La roche s'est formée à une époque où les océans et l'atmosphère n'avaient pas d'oxygène libre, explique-t-elle, mais l'océan contenait une énorme quantité de fer dissous. Nous savons que quelque chose s'est produit pour commencer à produire de l'oxygène, car les bandes sombres sur la roche sont de l'oxyde de fer. Mais les groupes ont finalement cessé de se former. Pourquoi?

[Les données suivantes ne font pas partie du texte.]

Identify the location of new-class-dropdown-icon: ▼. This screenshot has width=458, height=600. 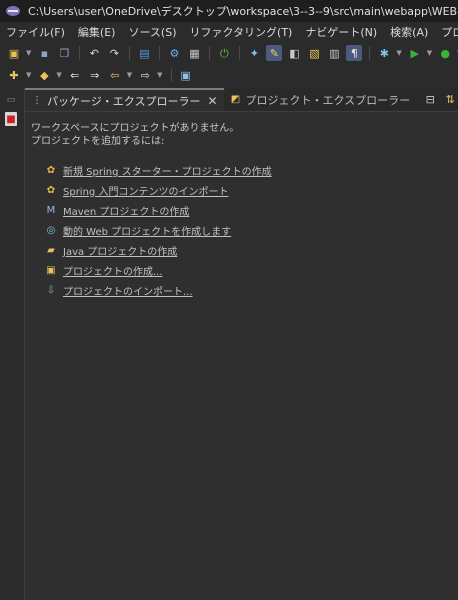
(58, 75).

Kinzler marche au coin de la rue pour raconter le reste de l'histoire. Il s'agit de stromatolite, dit-elle, soulignant une roche de couleur plus claire : un échantillon relativement récent d'algues fossilisées provenant de l'océan, preuve d'une vie photosynthétique précoce. Pendant plus d'un milliard et demi d'années, tout l'oxygène produit par ces hommes a réagi avec le fer de l'eau de l'océan et s'est précipité pour former du fer rubané. Mais il y a environ 1,8 milliard d'années, le fer était épuisé, ce qui signifiait que l'oxygène pouvait s'accumuler dans l'atmosphère, permettant ainsi à la vie multicellulaire de commencer dans l'océan. Cela a également conduit à la formation de la couche d'ozone protectrice, ce qui a permis à la vie de quitter les océans pour rejoindre la terre ferme, et tout a décollé de là.

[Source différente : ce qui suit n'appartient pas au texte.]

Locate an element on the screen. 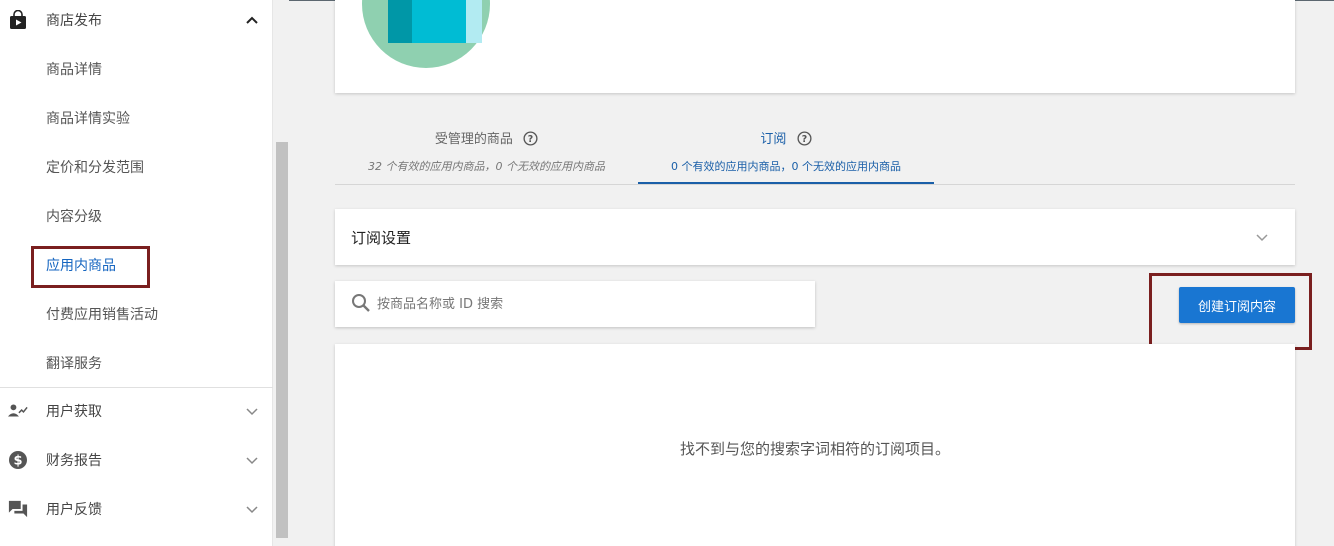  active-tab-indicator is located at coordinates (786, 183).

Elle termine la visite par un échantillon de l'une des plus anciennes roches connues, provenant du gneiss d'Acasta dans le nord du Canada. Les gens disent, Wow, n'est-ce pas précieux? Pourquoi puis-je le toucher, pourquoi n'est-il pas derrière une vitre ? dit-elle en riant. Mais à sa source dans les Territoires du Nord-Ouest, le gneiss s'étend sur environ 64 kilomètres carrés, vous pouvez y camper. Donc, ce n'est vraiment pas très précieux, et c'est très durable, ça existe depuis longtemps.
Il se patine, dit-elle à propos de l'échantillon. J'en suis fier. Cela résume son objectif pour la salle : enseigner par le toucher, pas en plaçant des rangées de minuscules pierres à l'intérieur d'une vitrine.